# A brief introduction to modules in Python

https://docs.python.org/3/tutorial/modules.html

We've already used lots of modules

- math
- pandas
- matplotlib

They enable us to

- reuse code between python programs and notebooks
- share our code with others
- modularize our software --- important

Modularity is _very_ important --- if we don't divide things up into bite-sized chunks complexity can overwhelm.

Also, it is easier to share and reuse small things rather than big complicated things.

Also, in Python testing is much easier and much more effective if done on small units (hence the name unit testing).
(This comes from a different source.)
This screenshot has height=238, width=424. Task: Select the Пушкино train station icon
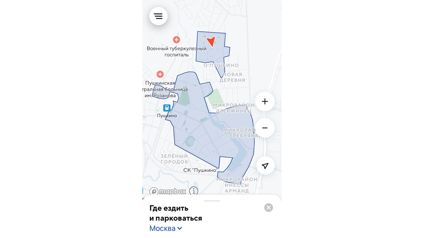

To make a module we just need to

- save the code we want to use in a file named `myhello_1.py` (or whatever you want to call it),
- put the file somewhere Python can find it (for now we will use the current directory)
- import it

Let's start with something simple ... write a function that prints "Hello"


In [None]:
%%writefile myhello_1.py
def hello():
    print("Hello")


hello()
print("XXXXXXXXXXXX")

Once you are happy your code is working we need to save it into a file --- for this we need a file editor

- In the jupyter notebook file browser window from the `New` drop down menu select `Text file`.
- Or you can use your favorite other editor ... but you **CANNOT** use a word processor. It must be a plain text file.

Paste in your working function

- change the name of the file to be `myhello.py`
  - it should automatically select Python as the language for the file
  - there is already a module called `hello` so you must pick another name
- change the message slightly so you can be sure you are using your saved version
- save the file

Now try to import it and run the provided hello function


In [None]:
import myhello_1

In [None]:
myhello_1.hello()

Mmmm ... we did not really want it to print all that stuff ... we just wanted the `hello` function to be defined.

On the other hand it is convenient to keep some test code at the bottom of the module so you can quickly test things are working.

When a module is imported what is actually happening is that the code in the file is executed and the resulting symbols imported into the namespace defined by the import statement ... for our module this is `myhello`.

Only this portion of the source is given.